Remy brings Fielder as close to and as far as he’s ever been from a breakthrough. By assuming Amber’s point of view, Fielder finally articulates what’s wrong with both his tactics (The Rehearsal is “a weird thing for a little kid to be a part of”) and his strategy (“life’s better with surprises”). But he gets there only by ignoring every red flag and clinging to a deeply flawed premise, which may only convince him of its validity. Even Fielder’s epiphany is undercut by The Rehearsal’s renewal. What sounds like a natural end point on its own—an embrace of spontaneity over structure—now reads like a warning sign for what’s to come.
That The Rehearsal is deliberate in its discomfort does not discount its polarized reception.

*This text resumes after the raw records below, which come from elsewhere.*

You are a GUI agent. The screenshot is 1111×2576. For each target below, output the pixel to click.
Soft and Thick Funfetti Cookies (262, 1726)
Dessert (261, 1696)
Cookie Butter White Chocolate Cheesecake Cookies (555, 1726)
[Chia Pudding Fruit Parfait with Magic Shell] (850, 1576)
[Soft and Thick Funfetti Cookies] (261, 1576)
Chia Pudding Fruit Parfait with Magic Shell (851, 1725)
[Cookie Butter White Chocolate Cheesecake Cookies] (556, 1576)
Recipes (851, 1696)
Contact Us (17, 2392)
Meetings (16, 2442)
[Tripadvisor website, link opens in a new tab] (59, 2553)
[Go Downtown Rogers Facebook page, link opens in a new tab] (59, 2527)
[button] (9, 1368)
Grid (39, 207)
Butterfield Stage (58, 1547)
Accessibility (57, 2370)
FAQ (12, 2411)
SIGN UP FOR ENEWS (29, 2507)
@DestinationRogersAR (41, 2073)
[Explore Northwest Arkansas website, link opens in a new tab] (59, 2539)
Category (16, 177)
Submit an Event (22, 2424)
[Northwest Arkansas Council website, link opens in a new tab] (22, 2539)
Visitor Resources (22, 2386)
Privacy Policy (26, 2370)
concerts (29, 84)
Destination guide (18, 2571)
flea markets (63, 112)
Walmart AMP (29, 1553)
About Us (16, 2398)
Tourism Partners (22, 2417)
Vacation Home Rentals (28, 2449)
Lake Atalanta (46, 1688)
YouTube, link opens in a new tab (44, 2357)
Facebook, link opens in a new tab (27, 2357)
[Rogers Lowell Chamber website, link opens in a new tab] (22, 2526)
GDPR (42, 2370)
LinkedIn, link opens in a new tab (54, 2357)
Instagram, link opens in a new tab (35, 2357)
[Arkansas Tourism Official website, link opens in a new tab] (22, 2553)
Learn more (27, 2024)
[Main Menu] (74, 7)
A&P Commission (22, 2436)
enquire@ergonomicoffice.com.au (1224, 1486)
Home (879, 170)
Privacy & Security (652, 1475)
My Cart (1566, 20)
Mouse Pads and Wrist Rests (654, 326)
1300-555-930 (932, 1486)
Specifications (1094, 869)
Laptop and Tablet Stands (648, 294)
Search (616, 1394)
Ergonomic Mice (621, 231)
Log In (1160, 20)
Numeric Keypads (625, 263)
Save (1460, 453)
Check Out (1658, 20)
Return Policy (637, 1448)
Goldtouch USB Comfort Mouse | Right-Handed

It is possible to exploit even as you critique exploitation; using real actors, especially children, to interrogate the nature of acting invites debate, as does the refusal to provide further clarity beyond what the subjects themselves (Remy’s grandmother, Angela’s awful date) decide to disclose. The Rehearsal’s accomplishments would mean little if they weren’t the result of real risk. But as much as The Rehearsal wants us to follow Fielder down the rabbit hole, it also ends with a final deflation of its, and our, self-serious streak. After that head-spinning soliloquy, Fielder stands up, closing the season with a shot of his own butt crack. Some self-exposure is more literal than others.